A 45 year old woman had moderate degrees of ptosis, external ophthalmoplegia, and proximal muscle weakness from the age of 28. She had no sensorineural hearing loss, ataxia, pigmentary retinopathy, hypogonadism, or mental retardation. She had episodic diarrhoea of unknown aetiology. An ECG showed atrioventricular conduction block, while EEG, brain CT, and brain MRI showed no abnormalities. An exercise loading test of 15 watts for 15 minutes on a bicycle ergometer5 raised her serum lactate from 6.9 mg/dl to 24.0 mg/dl (normal, less than 18.0 mg/dl), and her serum pyruvate from 0.6 mg/dl to 1.4 mg/dl (normal, less than 1.3 mg/dl), thereby increasing the lactate to pyruvate ratio from 10.7 to 17.1 (normal, less than 13.8). A biopsy specimen obtained from the biceps brachii showed 4.0% ragged red fibres and 0.7% cytochrome coxidase negative fibres.

Mutation analysis of muscle mtDNA was briefly described previously (patient 2 in Ozawa et al 4). Determination of the entire mtDNA sequence showed 34 nucleotide changes; 33 were homoplasmic and were observed in 274 controls with variable frequencies. A 5877G→A transition in the tRNATyrgene was heteroplasmic and unique to the patient. The ratios of mutant to wild type mtDNA were 73% in skeletal muscle and 0.7% in blood (fig1B). The 5877G→A mutation is located in the DHU loop of the tRNATyr gene (fig 1A). The 5877G base pairs with 5905C in the variable loop (circle in fig 1A) to form the L shaped tertiary structure of the tRNA molecule.6 The 5877G is conserved in 29 of 43 species or in 25 of 28 vertebrates (alignment not shown). The 5877G→A mutation has not been reported in other patients with mitochondrial cytopathies (Mitomap).

Figure 1

(A) Secondary structure of tRNATyrand 5877G→A mutation. A circled C nucleotide in the variable loop (5905C) indicates a residue that base pairs with 5877G to make the L shaped tertiary structure.6 Short lines in the stems indicate hydrogen bonds linking the paired nucleotides. (B) DdeI restriction analysis of 5877G→A in family members. PCR amplified mtDNA fragments from nucleotides 5681 to 5960 were digested with DdeI, which only cleaves at the wild type 5877G. Closed arrowhead points to a mutant 261 bp fragment. Open arrowheads indicate wild type 178 and 83 bp fragments. A mutant fragment in the patient's blood is scarcely visible in the figure. Arrow indicates the patient. Closed symbols show affected family members. BS, blood spot in the hospital archives from deceased mother, PB, peripheral blood, SM, skeletal muscle, UC, archived umbilical cords of patient's children which had been saved as mementos of birth.

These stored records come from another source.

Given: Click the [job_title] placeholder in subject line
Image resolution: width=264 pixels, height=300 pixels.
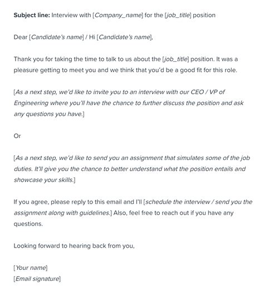Looking at the screenshot, I should coord(178,15).
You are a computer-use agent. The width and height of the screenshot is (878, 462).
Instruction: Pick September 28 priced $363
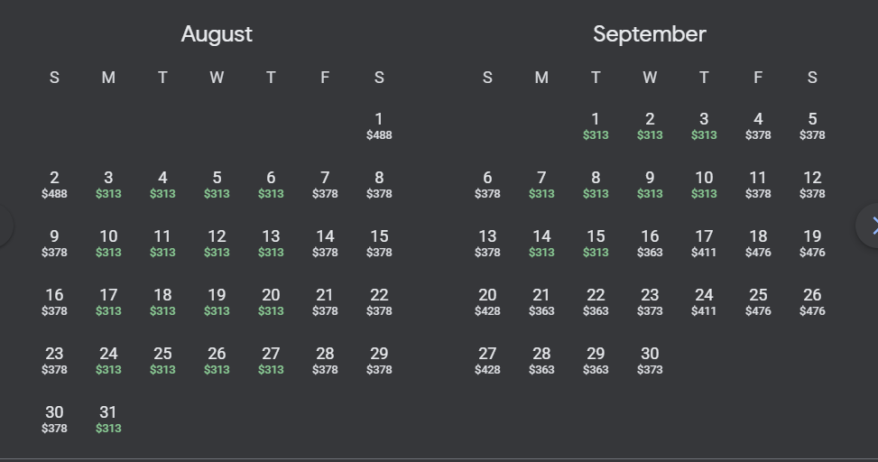tap(541, 360)

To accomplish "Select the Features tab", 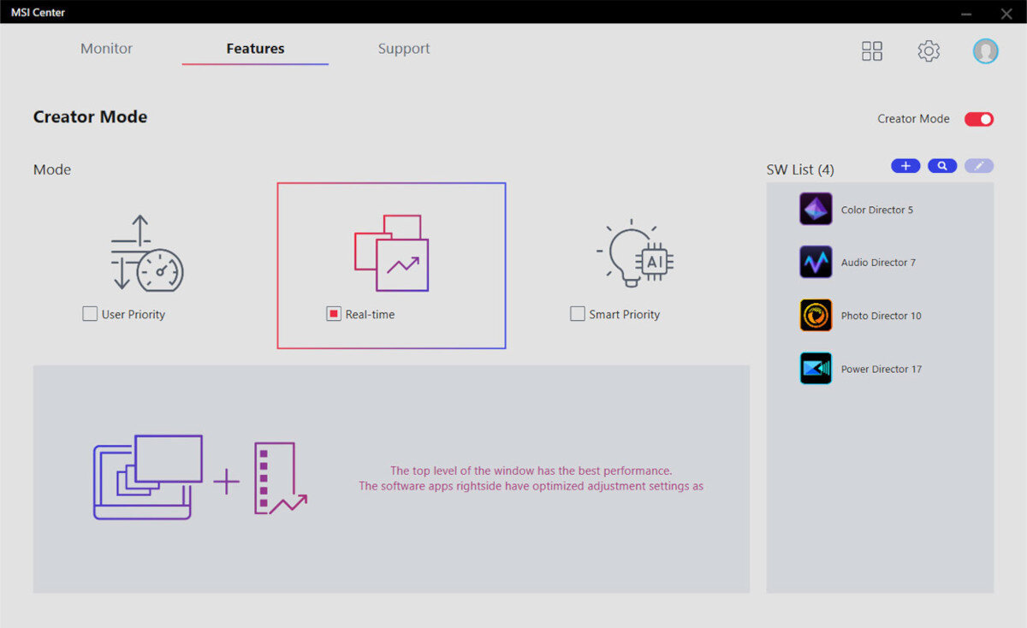I will coord(255,49).
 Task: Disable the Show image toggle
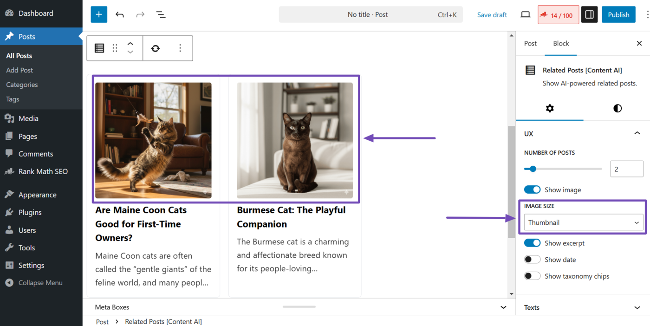point(532,189)
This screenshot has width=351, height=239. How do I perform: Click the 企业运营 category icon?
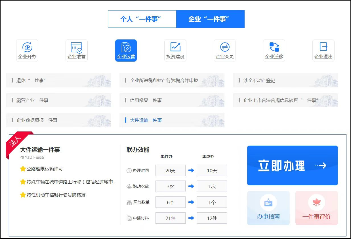pyautogui.click(x=126, y=50)
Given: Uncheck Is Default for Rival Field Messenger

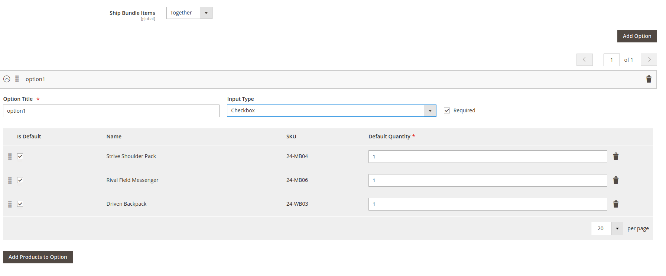Looking at the screenshot, I should point(20,180).
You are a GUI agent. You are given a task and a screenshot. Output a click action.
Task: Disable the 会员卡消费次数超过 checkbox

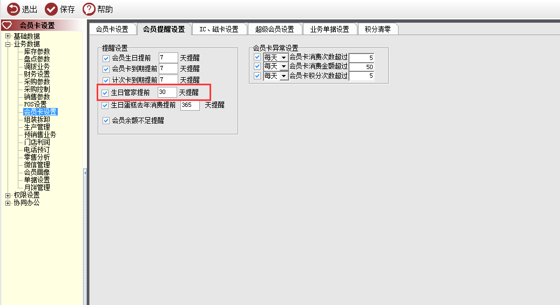tap(257, 57)
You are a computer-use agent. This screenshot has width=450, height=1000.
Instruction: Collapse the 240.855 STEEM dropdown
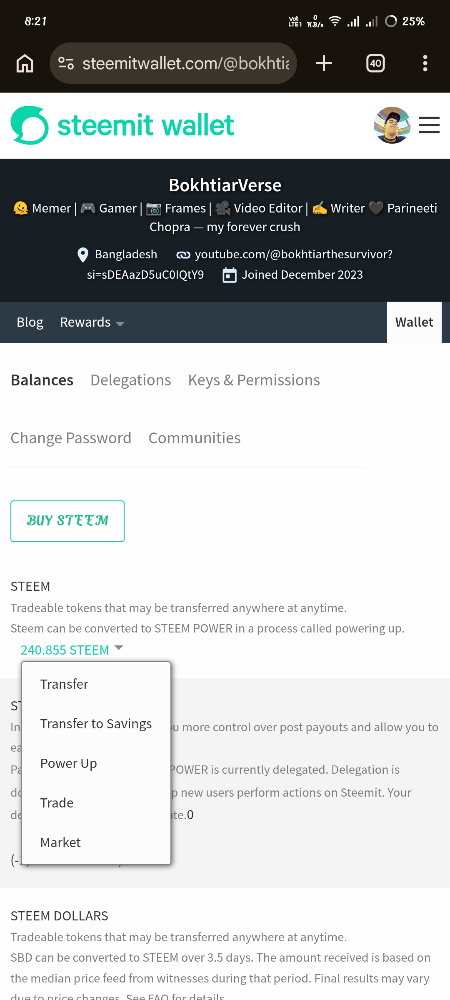72,650
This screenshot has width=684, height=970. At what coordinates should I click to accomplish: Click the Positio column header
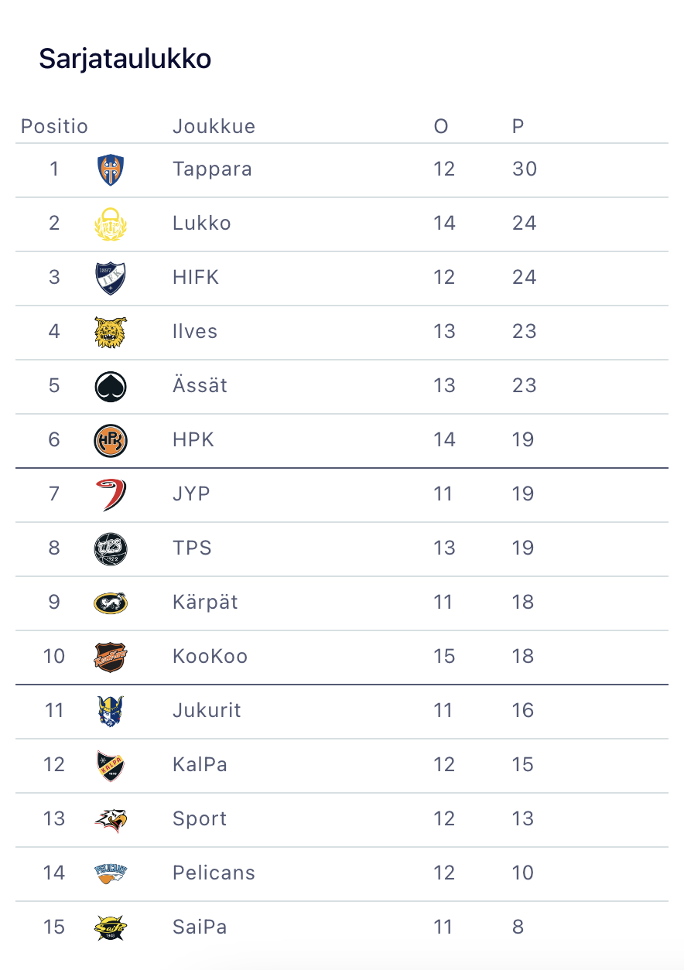coord(54,126)
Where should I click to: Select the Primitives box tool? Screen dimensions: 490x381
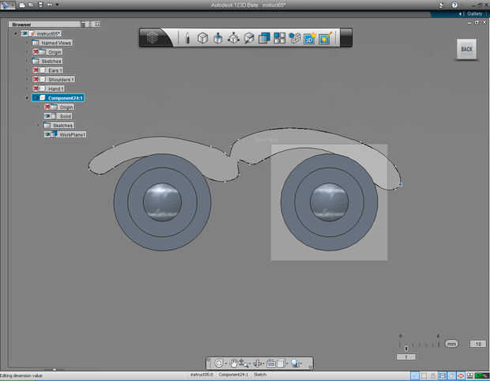pos(202,37)
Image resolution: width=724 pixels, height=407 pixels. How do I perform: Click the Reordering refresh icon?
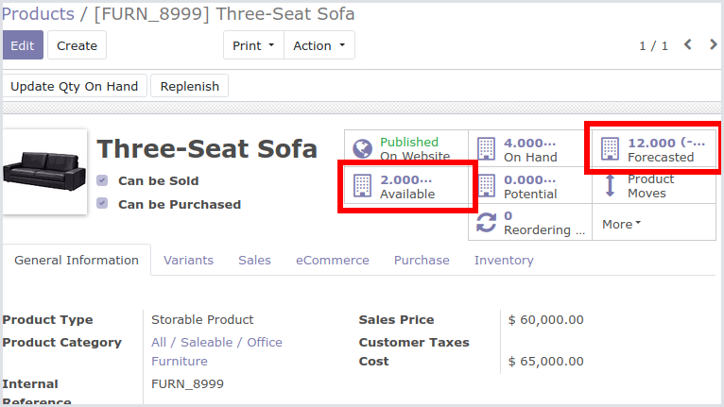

Restriction enzyme analysis of blood and umbilical cord DNA of family members showed that the deceased mother, who had ptosis, carried 5877G→A and that two asymptomatic children (a 21 year old son and 19 year old daughter) harbour 5877G→A in peripheral blood and umbilical cord (fig 1B). The patient developed ptosis at the age of 28 and the children may be too young to show any symptoms. Alternatively, the ratio of mutant mtDNA in muscle may be less in the children than in the patient. The children had no increase in resting serum lactate. Two asymptomatic paternal half sisters (aged 60 and 59 years) do not carry 5877G→A (fig 1B). Photographs showed that the maternal grandmother also had ptosis, but her DNA was not available.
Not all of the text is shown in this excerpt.